バッテリー産業強化に向け、ブラック ジャック コツ

(フィンランド)

ロンドン発

2023年01月31日

フィンランドの化学産業連盟は1月16日、同連盟傘下にバッテリー産業連盟(以下、連盟)を発足させると発表外部サイトへ、新しいウィンドウで開きますした。同国においてバッテリー産業は急成長しており、複数の大規模プロジェクトが国内各地で進められていることに加え、今後数年で60億ユーロ以上の投資が見込まれている。

連盟には、主要関連企業9社(注1)が加盟。バッテリー産業は2027年までに少なくとも年間90億ユーロの収益を上げるとともに、6,000人を直接雇用し2万人の間接雇用を生み出すことを目指している。フィンランド地質調査所(GTK)によると、同国は鉱物資源が豊富で、バッテリー製造に必要なコバルト、ニッケル、リチウム、黒鉛などが生産されるほか、銅の重要な生産国でもある(添付資料表参照)。これらの原材料の採掘に加え、フィンランドは、精錬、バッテリーの製造、使用、充電、リサイクルに関連する技術に至るまで、生産チェーン全体で優れた専門知識を有している。連盟は、経済・雇用省が策定した「国家バッテリー戦略2025」を達成すべく、専門家育成、知見の収集、イノベーションや投資の促進などを実現し、競争力のある事業環境を整備することを目標としている。

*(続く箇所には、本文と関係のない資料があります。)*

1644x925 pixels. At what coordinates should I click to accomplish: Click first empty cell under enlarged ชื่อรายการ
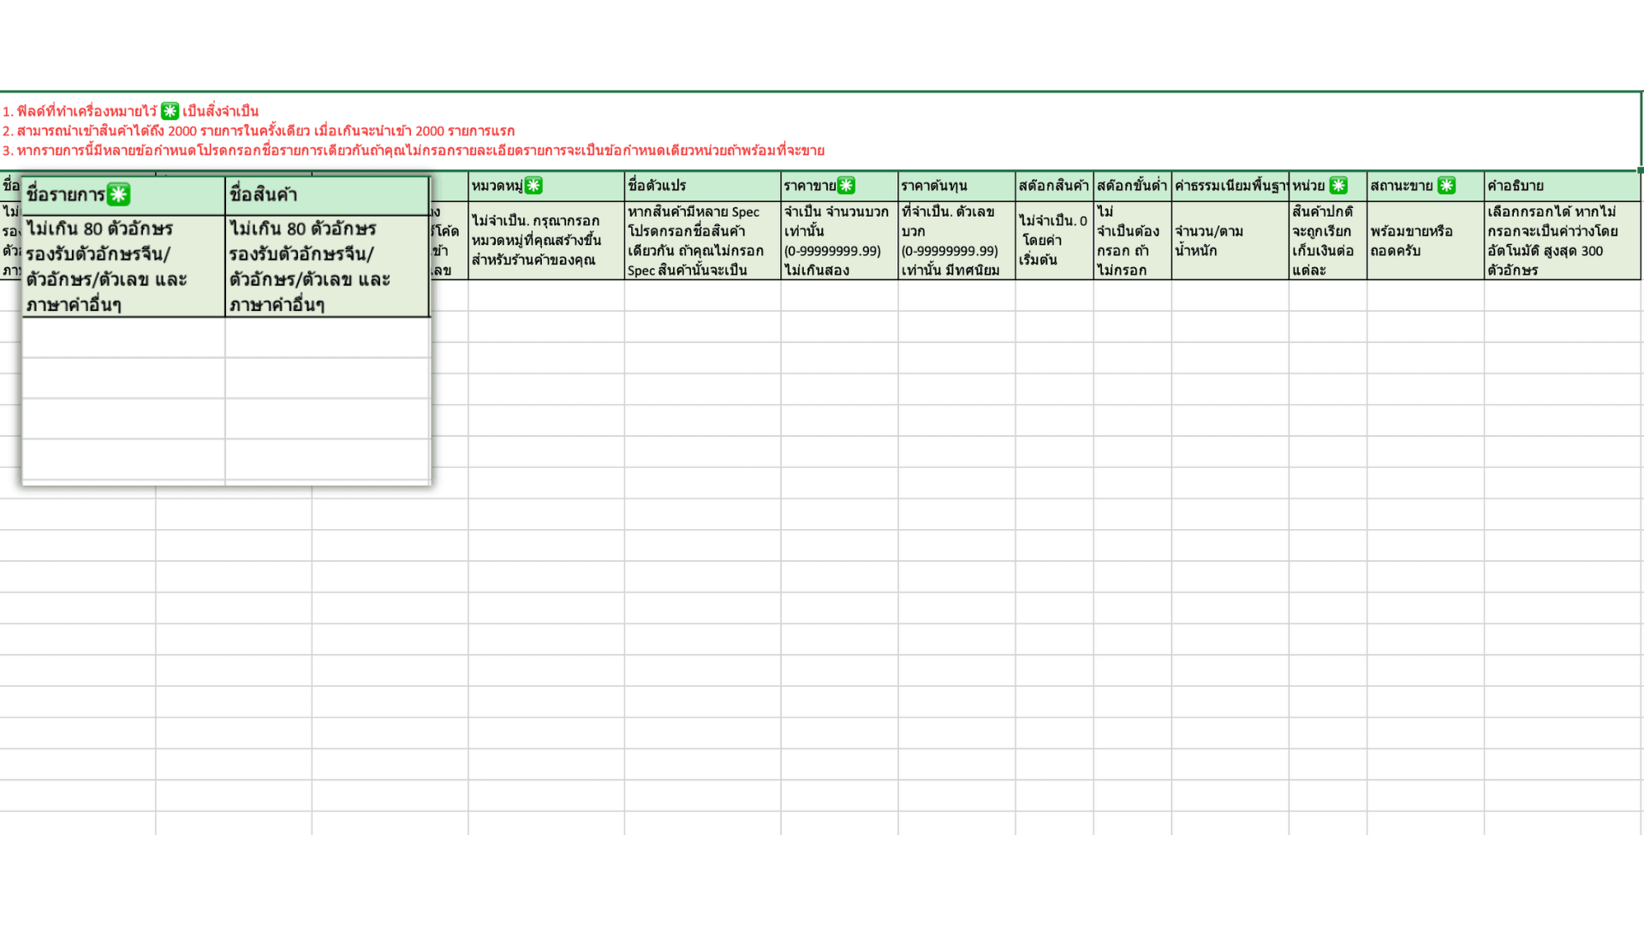pos(123,337)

国家バッテリー戦略2025外部サイトへ、新しいウィンドウで開きます」は経済・雇用省が、同国の、持続可能なバッテリー製造・リサイクルの先駆者としての役割を強化すべく、2021年に発表したもの。同戦略では以下7つの戦略的目標を設定している。

  • バッテリー・電化クラスターの成長と一新
  • 同産業への投資の増加
  • 同産業関係者間での協力を通じた競争力向上
  • フィンランドの同産業の国際的認知度向上
  • バッテリー産業の成長、一新、ブランディングにおける「責任」ある実行
  • 新興バリューチェーンにおける主要な役割を担当
  • デジタル技術を通じ技術や企業基盤を拡大、同産業の成長を促進

これらの目標達成に向けた取り組みとして、産官学の関係機関の協力促進、産業界での競争力拡大、国際的な連携強化、継続的な投資を呼び込む事業運営環境の開発、持続可能かつ責任ある生産の推進、フィンランドのバッテリー・電化クラスターのブランド強化、資金の拡充を挙げている。

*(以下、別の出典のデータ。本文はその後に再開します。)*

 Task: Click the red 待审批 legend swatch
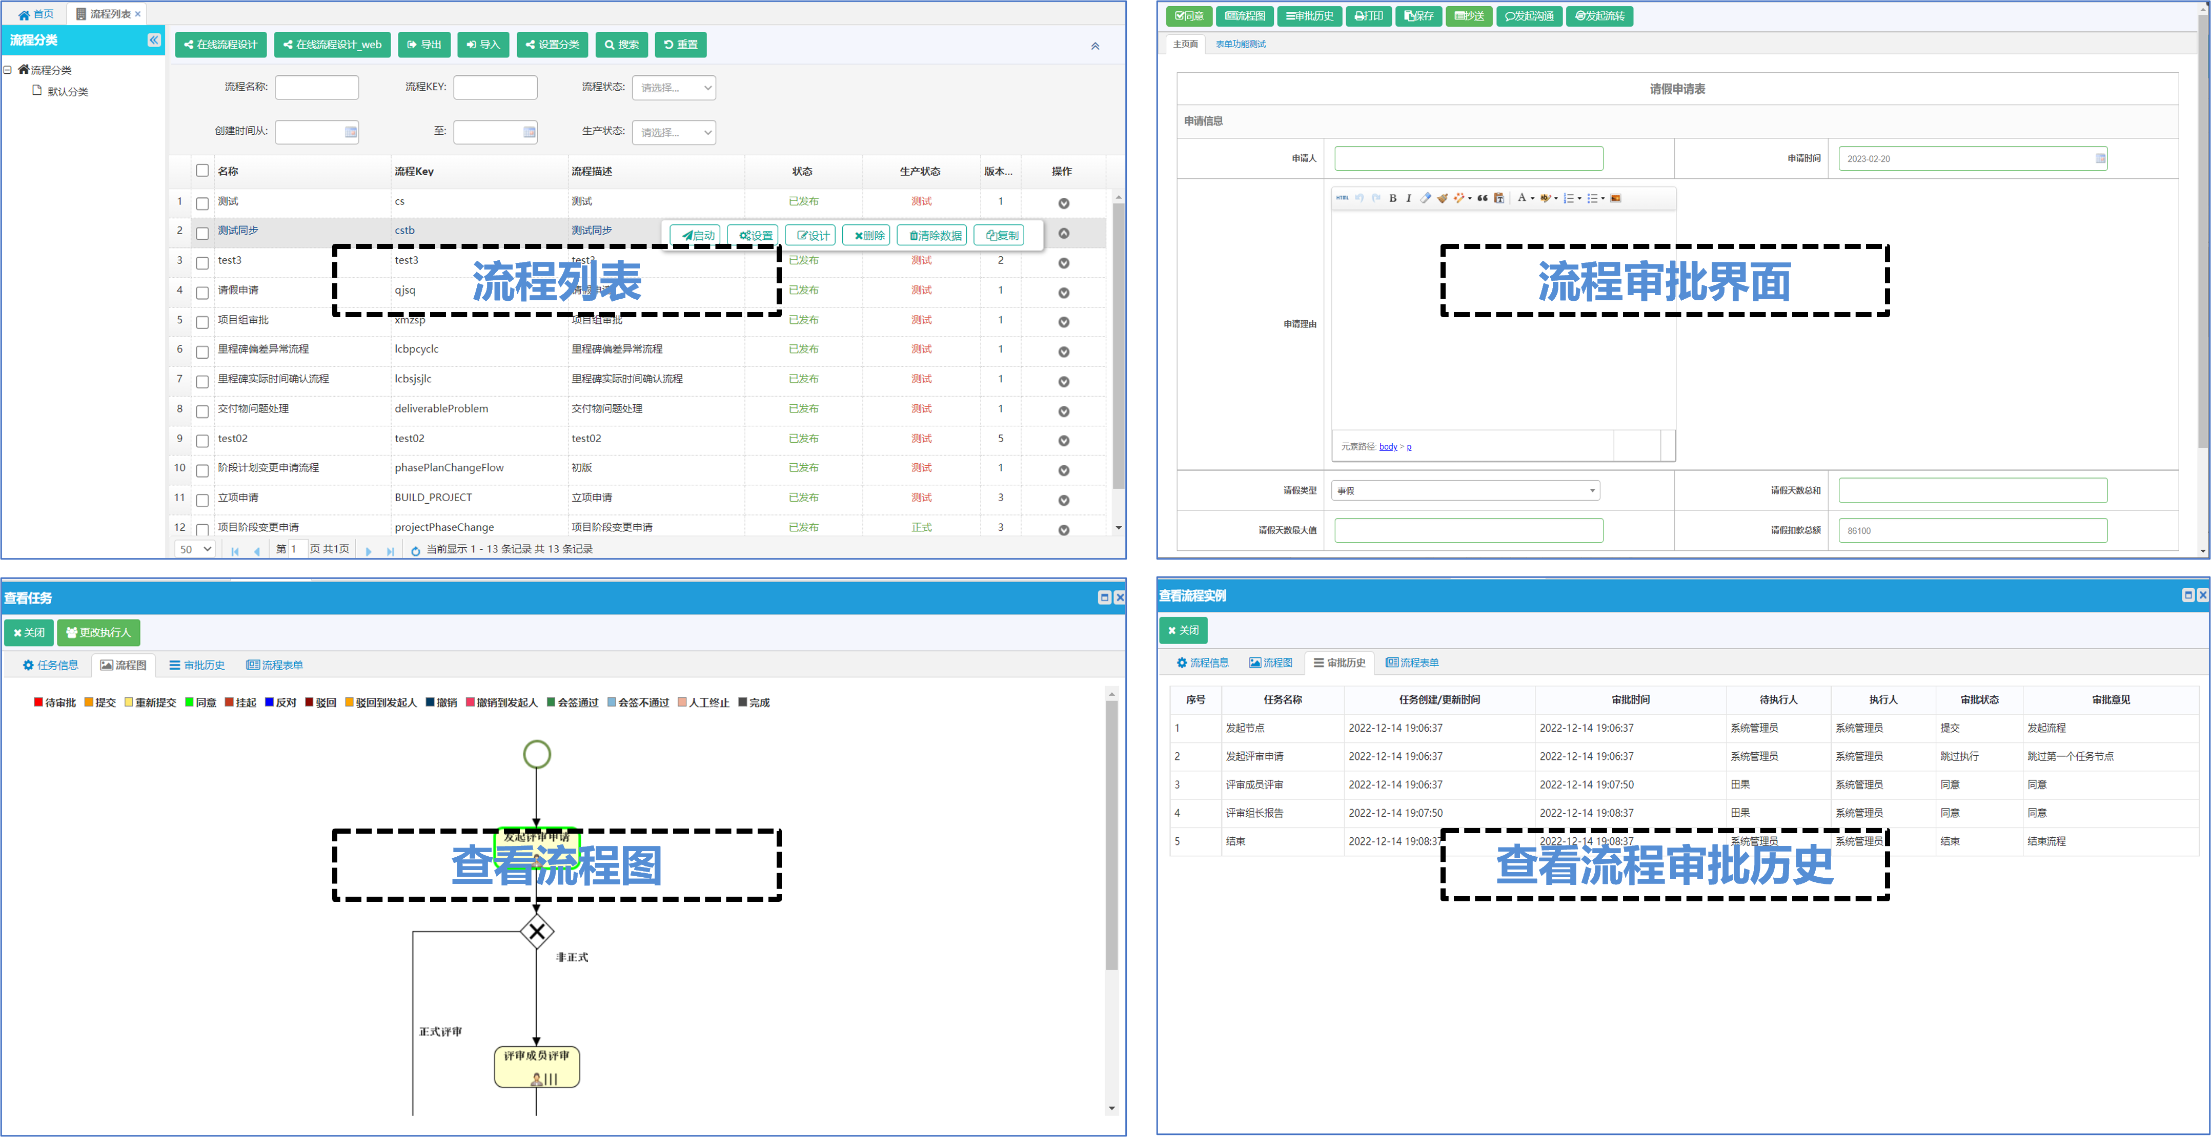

(注1)国有企業フィンランド・ミネラル・グループ、テラフェイム、ユミコア・フィンランド、ジャーボイス・フィンランド、ノリリスク・ニッケル・ハリヤバルタ、フォータム・バッテリー・リサイクリング、BASDバッテリー・マテリアルズ・フィンランド、ケリベル、CNGRフィンランド。

(注2)フィンランドのEVバッテリーの状況についてはジェトロ・レポートPDFファイル(1.4MB)も参照。